MORGAN, Charles (1894-1958)
Plaque erected in 1992 by English Heritage at 16 Campden Hill Square, Holland Park, London, W8 7JY, Royal Borough of Kensington and Chelsea
Profession
Novelist, Critic
Category
Journalism and Publishing, Literature
Inscription
CHARLES MORGAN 1894-1958 Novelist and Critic lived and died here
Material
Ceramic
The novelist and critic Charles Morgan lived at 16 Campden Hill Square for over 25 years. While there he wrote some of his most famous works, including Sparkenbroke and The Voyage.
NAVAL OFFICER TO NOVELIST
Morgan joined the Navy in 1907 but resigned six years later in order to pursue a literary career, which was only interrupted by the First World War. In 1921 he joined the staff of The Times and was the newspaper’s drama critic from 1926 until 1939.

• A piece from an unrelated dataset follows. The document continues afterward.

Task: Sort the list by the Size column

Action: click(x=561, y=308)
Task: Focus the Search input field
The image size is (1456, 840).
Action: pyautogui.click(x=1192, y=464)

His talents, however, were chiefly directed towards a sequence of novels, beginning with The Gunroom (1919) and ending with Challenge to Venus (1957). Many of his books – including the novels Sparkenbroke (1936), The Voyage (1940) and The River Line (1949) – were written during his time at number 16, which was bought largely with the proceeds of his successful work The Fountain (1932).
THE QUIET NEIGHBOUR
The resident of the adjoining property, number 15, described Morgan as ‘an intensely private neighbour, rarely exchanging words over the party-fence wall’. He apparently ‘did not suffer young children lightly and found the boisterous family next door to be unacceptably disturbing to the process of creation; remonstrances followed and we all had to keep quiet’.